When:  Saturday– Mid-Afternoon- 4/7/2018
Weather: High 30’s to low 40’s, ugly spring day
The cacophony of barks found me twice on today’s walk.  Two things were quite clear after reaching the end of the final barking handoff.  Dogs don’t care who starts the barking.  If it is a big dog or if it is a small dog.  The pleasure is in the barking and the reward of being able to protect the yard where you dig/poop/sleep.  The dogs also don’t seem to care if they can see me.  If their reliance is primarily based on smell or hearing or constipation, the dogs rarely miss my presence.
On a very cold day, a dog still needs to be walked. When that is the case, the walkers have to grab whatever they can to stay warm. As the adult male was coming towards me on the path, I first noticed the two labs he was walking. One of them got a little close, and he gave a request, “Come on, Angel.” Once the dogs were passed, I took a quick glance up at the owner. He had a floppy-eared thing on his head to keep his ears warm. I don’t know if it was something he borrowed from his kids or what was its origin. It certainly is something a cowboy wouldn’t wear. Cowboy hats keep everything within their shadow warm, so real cowboys don’t need them.
Offended Donkeys: There is no set pattern when donkeys will start their braying.  I have not realized a strong pattern as to what makes them start their “ee-ahing”.  The only thing that seems consistent is the peaking of their braying somewhere in the middle and the great sales job they do on how badly they have been offended.
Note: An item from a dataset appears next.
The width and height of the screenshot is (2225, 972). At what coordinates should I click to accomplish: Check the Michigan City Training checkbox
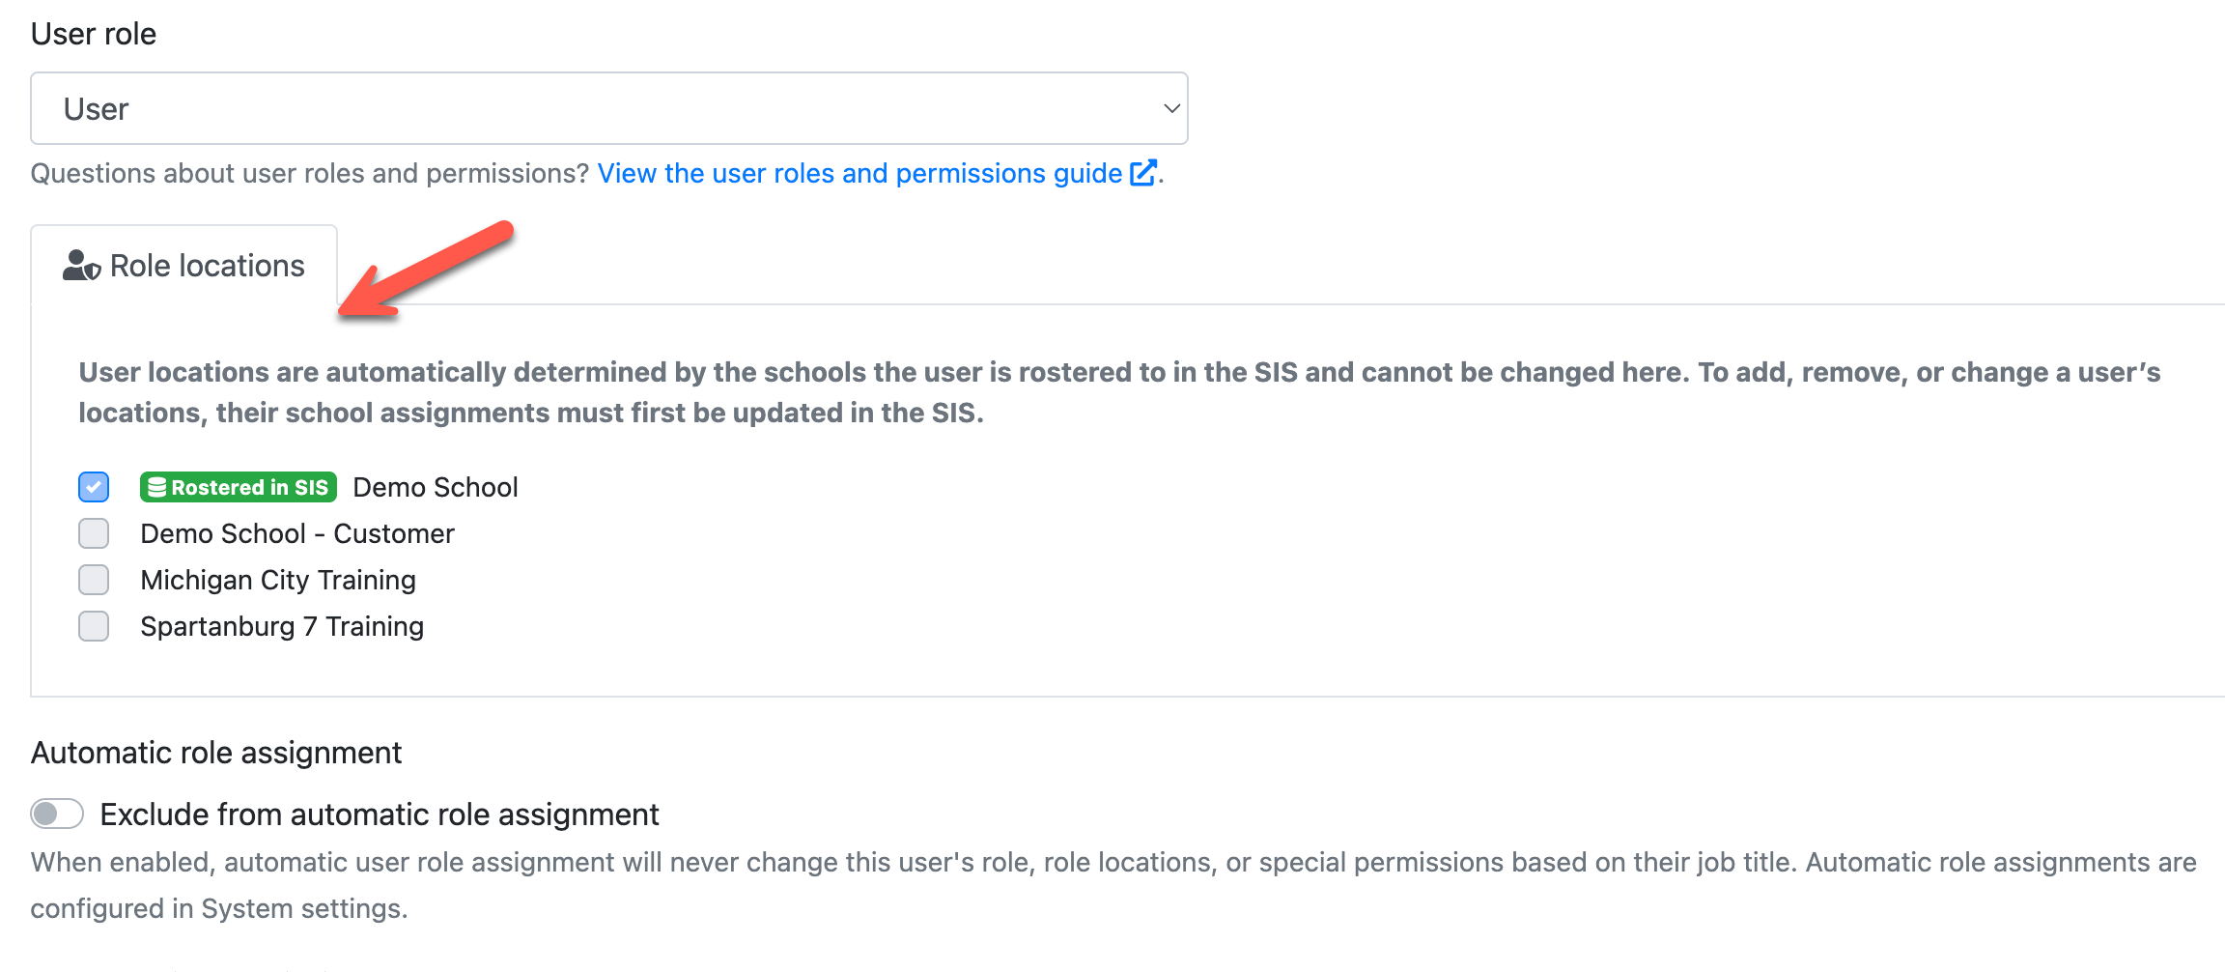94,580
As I pass fellow pedestrians, I will try to catch their eye and give a greeting. (On sunny days, I get to cheat while hiding behind my prescription sunglasses.). With this particular encounter, it was more difficult. As I walked on the path, a couple of teen girls wearing read and bottle-blonde hair were walking towards me on the train tracks. The tracks were about 5 yards to my right and elevated a few feet. As the girls whispered and continued ignoring me, I considered a “hello” or some other method of greeting. (We were all crazy enough to be walking on this cold spring day. Exchanging niceties might help warm us all a bit.). They seemed committed to denying my existence. (I pinched myself and knew for sure I was there.). They kept trudging over the concrete railroad ties daring a train to hit them.